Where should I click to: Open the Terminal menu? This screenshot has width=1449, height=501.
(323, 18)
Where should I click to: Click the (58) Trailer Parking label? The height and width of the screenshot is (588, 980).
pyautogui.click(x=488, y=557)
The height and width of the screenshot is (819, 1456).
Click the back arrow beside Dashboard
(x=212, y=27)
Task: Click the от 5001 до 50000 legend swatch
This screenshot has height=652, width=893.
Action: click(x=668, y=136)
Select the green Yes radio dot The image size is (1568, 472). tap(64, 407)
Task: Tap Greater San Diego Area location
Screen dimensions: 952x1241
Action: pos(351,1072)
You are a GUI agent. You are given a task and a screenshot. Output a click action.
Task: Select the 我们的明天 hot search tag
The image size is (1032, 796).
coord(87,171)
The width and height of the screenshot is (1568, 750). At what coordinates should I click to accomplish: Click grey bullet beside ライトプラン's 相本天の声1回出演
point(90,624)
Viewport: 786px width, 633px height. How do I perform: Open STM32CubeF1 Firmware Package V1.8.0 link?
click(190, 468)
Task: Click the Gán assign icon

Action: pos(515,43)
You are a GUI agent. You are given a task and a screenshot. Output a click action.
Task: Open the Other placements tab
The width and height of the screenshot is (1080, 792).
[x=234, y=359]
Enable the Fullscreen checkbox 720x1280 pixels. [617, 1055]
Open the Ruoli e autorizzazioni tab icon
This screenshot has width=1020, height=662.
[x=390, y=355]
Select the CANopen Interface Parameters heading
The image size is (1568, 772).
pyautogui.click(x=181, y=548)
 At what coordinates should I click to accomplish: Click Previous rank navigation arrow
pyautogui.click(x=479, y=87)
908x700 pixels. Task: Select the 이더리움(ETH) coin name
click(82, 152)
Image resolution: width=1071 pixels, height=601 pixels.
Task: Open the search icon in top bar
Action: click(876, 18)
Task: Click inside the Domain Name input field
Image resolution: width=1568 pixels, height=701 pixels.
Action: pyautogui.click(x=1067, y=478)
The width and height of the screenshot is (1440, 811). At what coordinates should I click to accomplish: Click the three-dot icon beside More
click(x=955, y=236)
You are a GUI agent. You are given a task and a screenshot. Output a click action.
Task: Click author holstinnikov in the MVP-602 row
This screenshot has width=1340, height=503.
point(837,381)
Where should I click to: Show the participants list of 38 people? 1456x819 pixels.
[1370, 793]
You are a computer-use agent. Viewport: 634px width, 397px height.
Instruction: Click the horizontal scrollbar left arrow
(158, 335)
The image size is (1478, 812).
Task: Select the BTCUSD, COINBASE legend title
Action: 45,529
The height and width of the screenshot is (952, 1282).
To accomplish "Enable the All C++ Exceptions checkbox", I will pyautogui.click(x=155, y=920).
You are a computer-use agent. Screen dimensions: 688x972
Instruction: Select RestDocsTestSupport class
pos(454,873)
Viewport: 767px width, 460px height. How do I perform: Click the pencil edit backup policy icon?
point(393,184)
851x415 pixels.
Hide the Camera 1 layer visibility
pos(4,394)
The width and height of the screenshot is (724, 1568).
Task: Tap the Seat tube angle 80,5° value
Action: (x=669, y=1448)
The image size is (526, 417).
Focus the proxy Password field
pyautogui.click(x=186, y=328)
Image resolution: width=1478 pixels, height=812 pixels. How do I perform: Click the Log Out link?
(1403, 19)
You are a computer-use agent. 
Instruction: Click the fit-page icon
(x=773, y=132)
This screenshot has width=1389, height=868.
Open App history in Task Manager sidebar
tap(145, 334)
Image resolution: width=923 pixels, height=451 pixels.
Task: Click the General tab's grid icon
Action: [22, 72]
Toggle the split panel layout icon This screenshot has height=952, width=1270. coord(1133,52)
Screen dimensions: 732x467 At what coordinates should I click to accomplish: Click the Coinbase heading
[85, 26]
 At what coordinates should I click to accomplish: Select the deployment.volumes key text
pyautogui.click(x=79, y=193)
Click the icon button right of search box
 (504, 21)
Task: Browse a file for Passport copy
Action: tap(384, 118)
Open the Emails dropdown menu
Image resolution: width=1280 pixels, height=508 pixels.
###
**Task**: Collect every line of the items above that contains the string "Instruction". Case matters.

**Finished exercise**:
Instruction: Click the horizontal scrollbar left arrow
Instruction: Select RestDocsTestSupport class
Instruction: Click the fit-page icon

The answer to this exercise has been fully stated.